Kabut asap yang kian pekat di Palangkaraya berdampak pada kesehatan. Angka Infeksi Saluran Pernafasan Atas mencapai 22.000 orang. Tak hanya itu, dampak kesehatan jangka panjang seperti kanker paru juga mengancam.
Oleh
DIONISIUS REYNALDO TRIWIBOWO
·3 menit baca
PALANGKARAYA, KOMPAS – Kabut asap yang kian pekat di Palangkaraya, Kalimantan Tengah, semakin berdampak pada kesehatan. Angka Infeksi Saluran Pernafasan Atas mencapai 22.000 orang. Tak hanya itu, dampak kesehatan jangka panjang seperti kanker paru juga mengancam.
Hal itu disampaikan Dokter spesialis paru dari Rumah Sakit Umum Daerah (RSUD) Doris Sylvanus Jeannette Siagian, Sp.P, M.Kes di sela-sela Seminar Lingkungan Hidup dengan Tema Peranan Pemuda Dalam Penanggulangan Kebakaran Hutan dan Lahan.

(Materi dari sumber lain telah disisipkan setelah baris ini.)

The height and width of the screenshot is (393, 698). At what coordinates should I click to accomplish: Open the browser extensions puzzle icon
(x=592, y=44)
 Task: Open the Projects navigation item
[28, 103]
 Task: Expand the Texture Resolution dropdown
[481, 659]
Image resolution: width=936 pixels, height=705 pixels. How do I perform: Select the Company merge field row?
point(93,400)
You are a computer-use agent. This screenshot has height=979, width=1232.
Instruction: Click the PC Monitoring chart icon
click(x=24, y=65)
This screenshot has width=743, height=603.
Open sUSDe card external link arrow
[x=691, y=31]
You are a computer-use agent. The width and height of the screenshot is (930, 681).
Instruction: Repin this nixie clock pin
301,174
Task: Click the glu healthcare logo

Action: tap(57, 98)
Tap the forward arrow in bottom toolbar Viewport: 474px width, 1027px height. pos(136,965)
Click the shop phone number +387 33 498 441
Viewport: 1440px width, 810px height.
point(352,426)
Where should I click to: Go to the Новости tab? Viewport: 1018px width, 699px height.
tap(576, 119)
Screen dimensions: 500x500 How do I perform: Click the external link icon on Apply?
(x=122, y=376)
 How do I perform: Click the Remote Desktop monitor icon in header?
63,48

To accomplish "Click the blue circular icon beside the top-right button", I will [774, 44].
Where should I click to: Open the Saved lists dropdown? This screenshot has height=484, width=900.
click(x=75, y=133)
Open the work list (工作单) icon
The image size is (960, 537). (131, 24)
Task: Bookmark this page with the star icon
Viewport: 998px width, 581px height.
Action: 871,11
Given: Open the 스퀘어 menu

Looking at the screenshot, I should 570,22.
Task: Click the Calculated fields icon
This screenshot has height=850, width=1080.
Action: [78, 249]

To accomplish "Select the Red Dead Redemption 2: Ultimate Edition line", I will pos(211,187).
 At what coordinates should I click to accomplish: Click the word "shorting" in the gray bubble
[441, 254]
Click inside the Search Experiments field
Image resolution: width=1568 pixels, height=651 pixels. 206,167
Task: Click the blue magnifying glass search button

Kegiatan itu dilaksanakan oleh Mahasiswa Pencipta Alam (Mapala) di Universitas Palangka Raya, didukung Greenpeace dan Save Our Borneo (SOB), Sabtu (21/9/2019).
Jeannette mengungkapkan, dalam asap kebakaran hutan dan lahan mengandung karbondioksida (CO2), nitrogenoksida (Nox), ozon (O3), dan sulfurdioksida (SO2). Semua itu tercampur dalam partikular metter (PM10). Di Kota Palangkaraya, PM10 tertinggi mencapai angka 2.000 mikrogram per kubik. Padahal angka normal PM10 hanya 150 mikrogram per kubik.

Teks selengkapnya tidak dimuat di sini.